Macromolecular design of pH sensitive, folic acid functionalized double hydrophilic block copolymer nanogels as methotrexate carriers to breast cancer cells


Ghaffarlou M., SÜTEKİN S. D., Hammamchi H., BARSBAY M.

Journal of Drug Delivery Science and Technology, vol.89, 2023 (SCI-Expanded) identifier

  • Publication Type: Article / Article
  • Volume: 89
  • Publication Date: 2023
  • Doi Number: 10.1016/j.jddst.2023.105045
  • Journal Name: Journal of Drug Delivery Science and Technology
  • Journal Indexes: Science Citation Index Expanded (SCI-EXPANDED), Scopus, Biotechnology Research Abstracts
  • Keywords: Anticancer, Block copolymer, Controlled drug release, MCF-7, Methotrexate, poly(acrylic acid)-poly(vinyl amine) nanogels
  • Hacettepe University Affiliated: Yes

Abstract

Poly(acrylic acid)-poly(vinyl amine) block copolymer nanogels were produced for the first time by a simple and environmentally friendly irradiation method.
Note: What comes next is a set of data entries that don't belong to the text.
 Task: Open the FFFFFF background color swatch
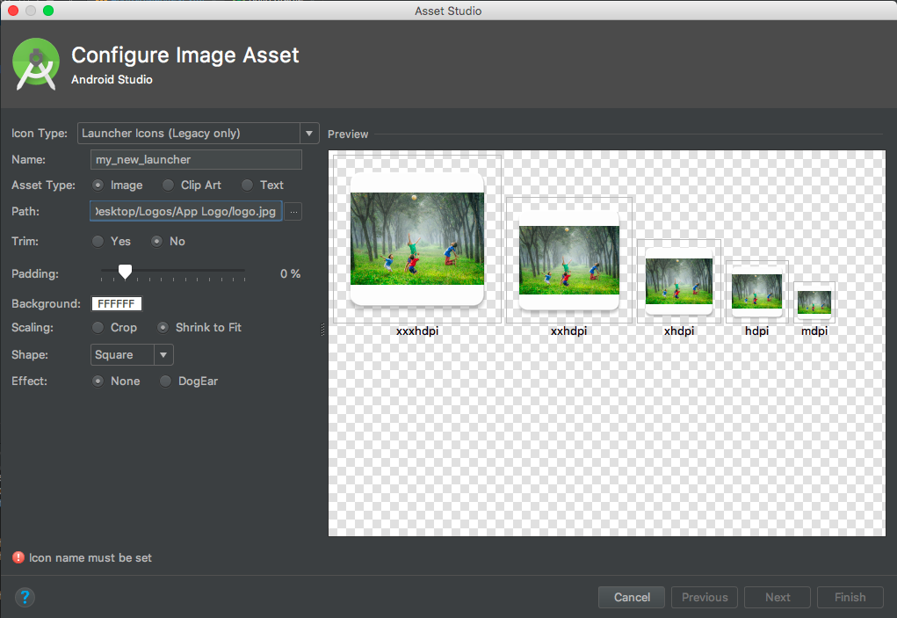[116, 303]
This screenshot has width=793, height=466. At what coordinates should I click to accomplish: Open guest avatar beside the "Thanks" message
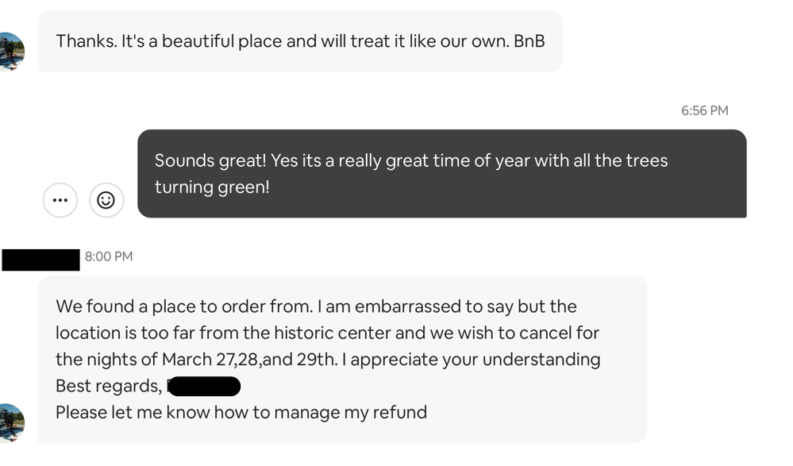coord(11,52)
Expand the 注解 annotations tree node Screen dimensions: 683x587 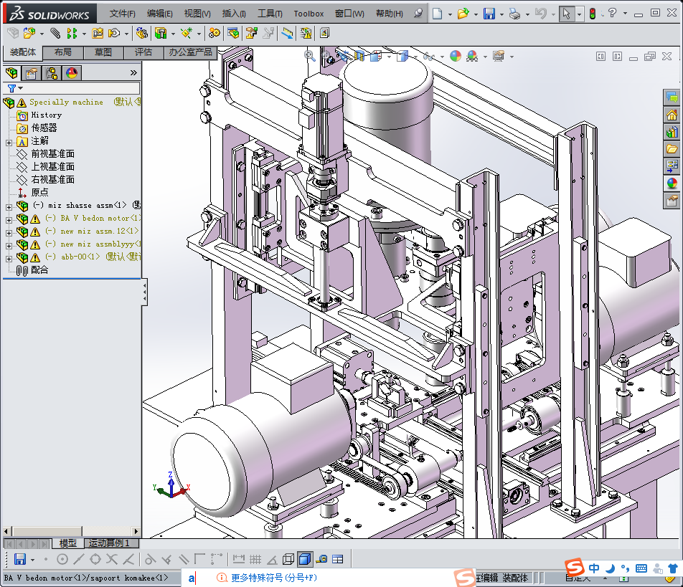click(9, 141)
To enhance biocompatibility and achieve tumor-specific targeting, the nanogels underwent modifications by incorporating bovine serum albumin and folic acid. Subsequently, methotrexate (MTX) was loaded into the modified nanogels and in vitro MTX release profile from nanogels was studied at different pH values. The amount of MTX released from the nanogels was approximately 3.3 times higher at pH 3.0 compared to pH 7.4, indicating the relative stability of the nanoparticles in blood during in vivo circulation, and their rapid release after being internalized in the acidic environment once they enter the tumor. The cytotoxicity of the nanogels, particularly the MTX loaded nanogels, was evaluated using an MTT assay on both L929 fibroblast and MCF-7 breast cancer cell lines. The results indicated that the nanogels demonstrated notably higher cytotoxic effects on the cancer cells compared to the healthy cells. In conclusion, methotrexate-functionalized nanogels showed improved and selective cytotoxic activity against human breast cancer cells, providing great motivation to continue evaluating the therapeutic benefits of these formulations for further in vivo preclinical testing.